Surprisingly, bitcoin price behaves differently than normal currencies or commodities. We’ll explore why bitcoin doesn’t rise in price like other forms of currencies and what that means for folks who invest in bitcoin.

Why Bitcoin Works Differently

Cryptocurrencies work differently than government-controlled currencies like the U.S. dollar. Governments have ways to manipulate the value of currencies. One way a country can devalue its currency is by releasing large amounts of currency into the market.

Governments can also increase lending rates to control the inflation of products. This can protect the value of a currency.

As Cam Harvey, a professor at Duke University, recently told Bloomberg News, bitcoin is not influenced by the typical money-supply rule.

Another reason that bitcoin is able to avoid inflation is due to the limited release of digital coins. Governments have the ability to pull or release currency. There are no limits on how much currency a government can release, although those steps can lead to inflation.

By comparison, bitcoin has a limited supply of 21 million coins. When you buy crypto, you are purchasing a finite digital commodity. The cryptocurrency is driven by speculative forces that sometimes lead to a bitcoin dip.

Is Bitcoin a Hedge Against Inflation?

Some people buy crypto to hedge against inflation. The idea is to avoid the volatility that currency and commodities often experience. Purchasing crypto can also provide safeguards against devalued currency.

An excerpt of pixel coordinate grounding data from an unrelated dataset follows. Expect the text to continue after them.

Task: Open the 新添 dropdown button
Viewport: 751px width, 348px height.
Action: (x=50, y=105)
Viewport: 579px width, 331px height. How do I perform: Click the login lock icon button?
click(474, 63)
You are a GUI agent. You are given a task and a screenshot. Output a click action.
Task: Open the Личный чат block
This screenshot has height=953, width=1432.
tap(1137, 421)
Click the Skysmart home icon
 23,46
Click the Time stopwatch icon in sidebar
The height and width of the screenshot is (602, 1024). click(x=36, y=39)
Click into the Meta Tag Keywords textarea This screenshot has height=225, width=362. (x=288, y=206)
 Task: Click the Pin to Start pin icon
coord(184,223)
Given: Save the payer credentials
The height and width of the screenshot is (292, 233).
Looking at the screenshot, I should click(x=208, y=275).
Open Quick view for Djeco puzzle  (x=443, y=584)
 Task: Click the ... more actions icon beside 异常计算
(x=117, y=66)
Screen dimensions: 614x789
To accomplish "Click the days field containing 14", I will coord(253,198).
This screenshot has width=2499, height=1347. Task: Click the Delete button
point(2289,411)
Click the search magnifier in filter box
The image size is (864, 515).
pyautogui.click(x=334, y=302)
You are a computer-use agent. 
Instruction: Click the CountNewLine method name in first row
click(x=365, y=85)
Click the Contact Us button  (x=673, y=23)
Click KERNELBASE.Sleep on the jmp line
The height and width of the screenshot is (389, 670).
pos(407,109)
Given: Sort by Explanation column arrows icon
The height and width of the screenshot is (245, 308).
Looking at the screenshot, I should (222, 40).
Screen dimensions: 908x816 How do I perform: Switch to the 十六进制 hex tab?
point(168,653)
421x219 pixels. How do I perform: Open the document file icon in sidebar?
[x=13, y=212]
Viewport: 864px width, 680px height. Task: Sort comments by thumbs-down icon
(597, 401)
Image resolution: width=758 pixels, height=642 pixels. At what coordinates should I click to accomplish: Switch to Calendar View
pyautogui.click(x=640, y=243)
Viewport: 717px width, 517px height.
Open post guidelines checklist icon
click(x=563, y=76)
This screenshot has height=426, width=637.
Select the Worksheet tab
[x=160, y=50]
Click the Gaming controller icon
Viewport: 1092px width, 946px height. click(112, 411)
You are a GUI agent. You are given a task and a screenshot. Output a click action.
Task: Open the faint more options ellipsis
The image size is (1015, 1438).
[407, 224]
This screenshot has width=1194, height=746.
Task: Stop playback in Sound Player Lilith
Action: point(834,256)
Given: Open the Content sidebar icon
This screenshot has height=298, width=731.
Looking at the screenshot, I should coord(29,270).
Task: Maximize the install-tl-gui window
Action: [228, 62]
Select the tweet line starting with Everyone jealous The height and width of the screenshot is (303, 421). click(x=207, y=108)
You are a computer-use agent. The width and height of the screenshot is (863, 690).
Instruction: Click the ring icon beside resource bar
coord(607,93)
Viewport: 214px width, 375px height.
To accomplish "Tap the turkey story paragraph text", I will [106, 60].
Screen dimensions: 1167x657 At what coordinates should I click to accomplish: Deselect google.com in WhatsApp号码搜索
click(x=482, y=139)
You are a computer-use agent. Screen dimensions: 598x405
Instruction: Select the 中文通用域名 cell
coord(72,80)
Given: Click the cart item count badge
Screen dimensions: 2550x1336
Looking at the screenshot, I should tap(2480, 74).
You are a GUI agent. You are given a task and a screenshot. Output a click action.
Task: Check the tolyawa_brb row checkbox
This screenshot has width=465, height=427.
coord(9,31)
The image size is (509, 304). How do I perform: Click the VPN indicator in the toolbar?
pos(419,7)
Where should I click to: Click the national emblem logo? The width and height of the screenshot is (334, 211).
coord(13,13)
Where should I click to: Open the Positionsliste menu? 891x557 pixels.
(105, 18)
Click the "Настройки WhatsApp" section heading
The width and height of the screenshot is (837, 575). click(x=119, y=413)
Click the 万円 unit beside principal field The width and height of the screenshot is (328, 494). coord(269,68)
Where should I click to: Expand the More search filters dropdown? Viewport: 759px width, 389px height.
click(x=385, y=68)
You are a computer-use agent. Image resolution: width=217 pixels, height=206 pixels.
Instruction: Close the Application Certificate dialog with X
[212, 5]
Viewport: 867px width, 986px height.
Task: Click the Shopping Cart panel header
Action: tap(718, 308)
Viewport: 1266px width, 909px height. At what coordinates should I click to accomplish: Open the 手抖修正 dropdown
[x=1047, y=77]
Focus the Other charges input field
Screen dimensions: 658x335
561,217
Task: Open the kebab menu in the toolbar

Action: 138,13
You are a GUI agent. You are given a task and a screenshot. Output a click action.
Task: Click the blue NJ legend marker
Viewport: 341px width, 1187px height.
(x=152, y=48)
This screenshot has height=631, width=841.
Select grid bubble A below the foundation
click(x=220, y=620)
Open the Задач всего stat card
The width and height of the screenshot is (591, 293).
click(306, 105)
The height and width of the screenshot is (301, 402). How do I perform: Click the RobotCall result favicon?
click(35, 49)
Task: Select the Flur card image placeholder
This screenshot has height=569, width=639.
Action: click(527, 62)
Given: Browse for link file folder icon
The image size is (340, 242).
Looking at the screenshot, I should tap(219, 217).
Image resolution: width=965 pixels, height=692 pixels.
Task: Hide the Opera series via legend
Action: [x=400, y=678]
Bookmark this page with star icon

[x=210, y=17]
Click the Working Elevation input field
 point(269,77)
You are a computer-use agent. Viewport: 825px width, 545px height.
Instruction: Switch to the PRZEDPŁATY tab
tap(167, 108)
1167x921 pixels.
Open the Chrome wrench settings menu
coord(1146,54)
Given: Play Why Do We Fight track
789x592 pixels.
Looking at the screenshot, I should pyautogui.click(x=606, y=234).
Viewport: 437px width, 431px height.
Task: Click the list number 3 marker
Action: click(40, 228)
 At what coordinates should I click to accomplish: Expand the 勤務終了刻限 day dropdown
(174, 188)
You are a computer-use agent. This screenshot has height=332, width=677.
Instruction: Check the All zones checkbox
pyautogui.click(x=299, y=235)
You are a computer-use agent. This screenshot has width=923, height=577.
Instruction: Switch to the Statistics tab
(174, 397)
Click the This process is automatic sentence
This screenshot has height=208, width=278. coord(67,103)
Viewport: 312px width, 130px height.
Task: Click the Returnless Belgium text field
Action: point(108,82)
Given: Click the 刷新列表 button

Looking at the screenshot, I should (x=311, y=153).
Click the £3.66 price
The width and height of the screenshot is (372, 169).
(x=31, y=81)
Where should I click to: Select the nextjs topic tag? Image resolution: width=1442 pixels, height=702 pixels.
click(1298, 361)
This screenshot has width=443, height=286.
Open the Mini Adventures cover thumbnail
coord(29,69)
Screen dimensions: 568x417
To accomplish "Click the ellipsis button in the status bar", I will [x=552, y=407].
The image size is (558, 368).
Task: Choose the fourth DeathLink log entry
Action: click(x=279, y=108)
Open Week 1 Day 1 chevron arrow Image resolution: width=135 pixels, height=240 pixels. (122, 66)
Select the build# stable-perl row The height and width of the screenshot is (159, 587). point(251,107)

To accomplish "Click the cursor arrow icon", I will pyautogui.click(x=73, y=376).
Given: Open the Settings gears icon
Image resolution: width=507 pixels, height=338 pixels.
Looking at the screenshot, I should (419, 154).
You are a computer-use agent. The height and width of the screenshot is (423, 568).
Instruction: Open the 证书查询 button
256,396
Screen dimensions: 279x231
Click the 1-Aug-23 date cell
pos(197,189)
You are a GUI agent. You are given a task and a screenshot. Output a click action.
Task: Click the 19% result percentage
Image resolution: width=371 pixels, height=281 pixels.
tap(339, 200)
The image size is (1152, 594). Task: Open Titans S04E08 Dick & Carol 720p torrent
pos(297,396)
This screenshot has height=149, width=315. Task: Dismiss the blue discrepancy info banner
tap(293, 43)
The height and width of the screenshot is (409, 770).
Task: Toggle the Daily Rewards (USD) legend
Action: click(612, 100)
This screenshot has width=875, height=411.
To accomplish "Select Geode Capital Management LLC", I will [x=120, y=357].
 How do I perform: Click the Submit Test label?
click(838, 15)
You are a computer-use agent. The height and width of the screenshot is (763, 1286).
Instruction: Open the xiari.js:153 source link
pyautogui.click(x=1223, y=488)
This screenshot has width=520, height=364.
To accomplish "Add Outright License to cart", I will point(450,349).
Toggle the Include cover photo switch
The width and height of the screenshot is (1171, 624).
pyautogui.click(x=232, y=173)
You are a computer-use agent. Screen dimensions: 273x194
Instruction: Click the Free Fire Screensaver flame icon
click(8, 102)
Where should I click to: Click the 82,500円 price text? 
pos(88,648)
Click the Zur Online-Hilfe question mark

If someone believes that their currency is at risk of rapid devaluation, they may invest in crypto to protect their assets. It is easy to sell bitcoin for another form of currency.

Many business insiders are finding that bitcoin isn’t the stable hedge against inflation they thought it to be.

The Outlook for Inflation

Inflation remains a big concern for investors. The 2020 economic crisis led the U.S. government to print large amounts of money. Stimulus spending led to massively increased spending by the U.S. government.

2020 was a big year for bitcoin. The value went up 250% that year. If inflation continues to cause concerns for investors, many of them may turn to cryptocurrencies like bitcoin.

The federal reserve is already considering raising lending interest to slow inflation. Bitcoin will continue to be primarily driven by speculators who buy and trade the cryptocurrency for profit.

Learn More About Bitcoin Inflation

Unlike commodities and currencies, bitcoin inflation is not a significant factor when it comes to explaining why the value of the cryptocurrency rises and falls. When bitcoin’s price rises or falls, it’s usually due to buyers and sellers.